Numbers and data models are commonplace when it comes to the science of climate change, but adding music to the mix could be the secret to driving the message home.

This is why Dr. Madjid Mohseni, the scientific director at UBC-based RES’EAU Centre for Mobilizing Innovation, is partnering up with the Italy-based symphony Bazzini Consort in an innovative approach towards tackling climate change and its impact on water.

On World Water Day this year, they presented a series of four short video vignettes featuring musicians playing excerpts from Antonio Vivaldi’s masterpiece The Four Seasons. Vivaldi had an affinity for nature. For Dr. Mohseni and Bazzini Consort conductor Aram Khacheh, this classical music piece was the perfect vehicle for thinking about the environment in new ways.

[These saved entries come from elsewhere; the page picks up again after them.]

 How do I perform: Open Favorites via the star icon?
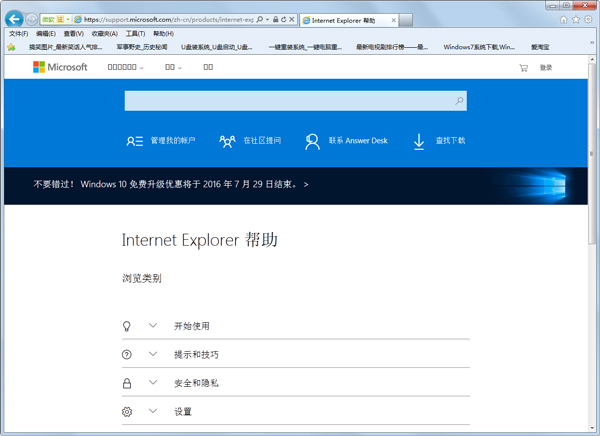pos(575,19)
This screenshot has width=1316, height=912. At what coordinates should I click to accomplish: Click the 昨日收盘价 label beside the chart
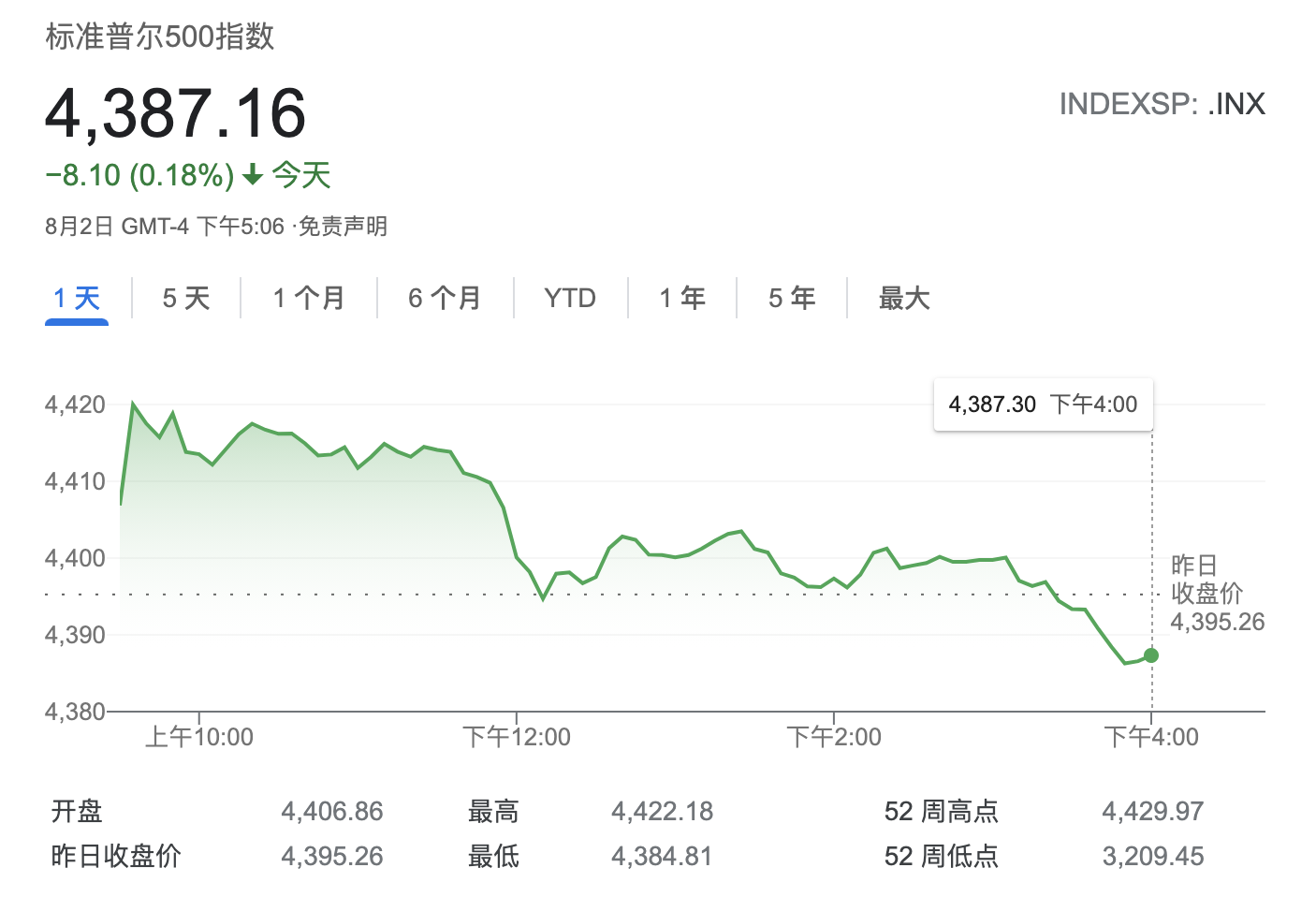point(1207,580)
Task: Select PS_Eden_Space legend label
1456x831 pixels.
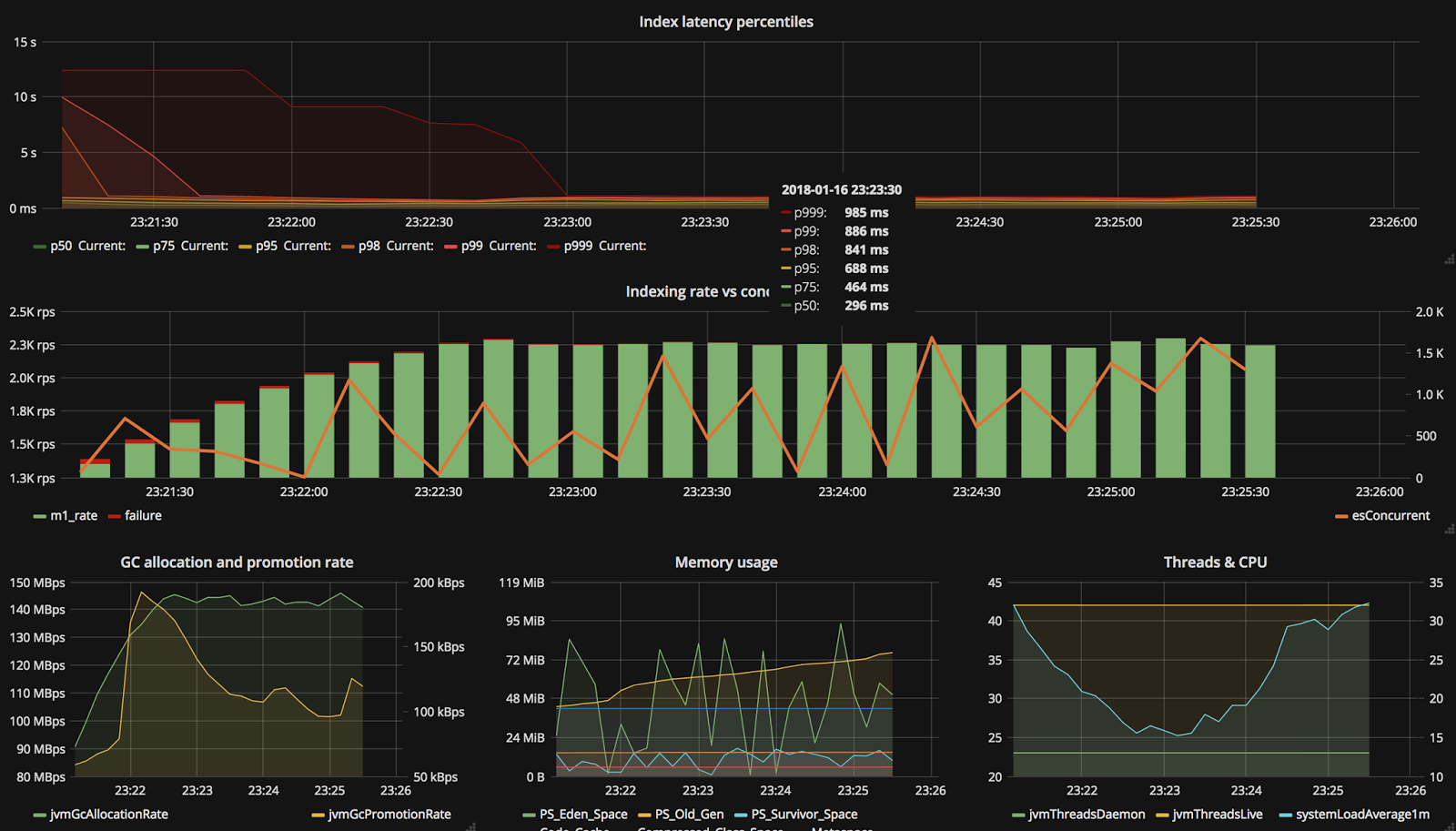Action: [583, 814]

Dr. Mohseni, an engineering professor in the faculty of applied science specializing in clean water solutions, hopes to start conversations around climate change and water. UBC’s media team spoke to him about the collaborative project.

Why is intersecting art and science important in this project?

We really want to take a holistic approach to innovation and learning, and part of this is seeking out and learning from from other disciplines. As an engineer, I’ve found that the technical sense we bring to our work could be even more innovative if we branch out.

For example, when tackling critical issues in Indigenous communities, as engineers, we have to be mindful of the unintentional by-product of technologies. We [also] have the opportunity to reach out and learn from the Indigenous perspectives and their traditional environmental knowledge and practices—we can’t just apply our engineering way of thinking. We need to apply a different lens. There’s so much data and opportunity for learning within traditional oral storytelling that could complement our technical approach to problem-solving.

How did the collaboration come about with the Bazzini Consort?

We had some conversations thinking about a collaboration, and found there is a synergy between how they think and the work we do. They are a group of young, creative, and talented musicians who are unconventional and they also have a mandate of bringing societal impact, in their case through music.

We want to highlight the importance of water, and through this collaboration we are able to tell the story of water through the music. We hope to generate heightened awareness, but also conversations around what we can do about climate change.

When looking at the challenges with water in Indigenous communities we realize these conversations need innovation and things need to be done differently. Hopefully by bringing more human connection to these conversations through music there can be more acceptance of these issues. And we can then start to talk about how to change things.

As someone who specializes in water quality and purification, what are you thinking about this World Water Day?

World Water Day is symbolic for talking about the importance of clean water, of course, but this needs to be talked about every day. Every day I open my tap and drink water without thinking that how blessed we are to have clean running drinking water. This makes me think that so many people don’t have this luxury, even here in Canada. The fact is that so many people don’t have such access to this basic human right is important. I want there to be more conversation on the value that water has, and the connection we have to water is something we can’t take for granted.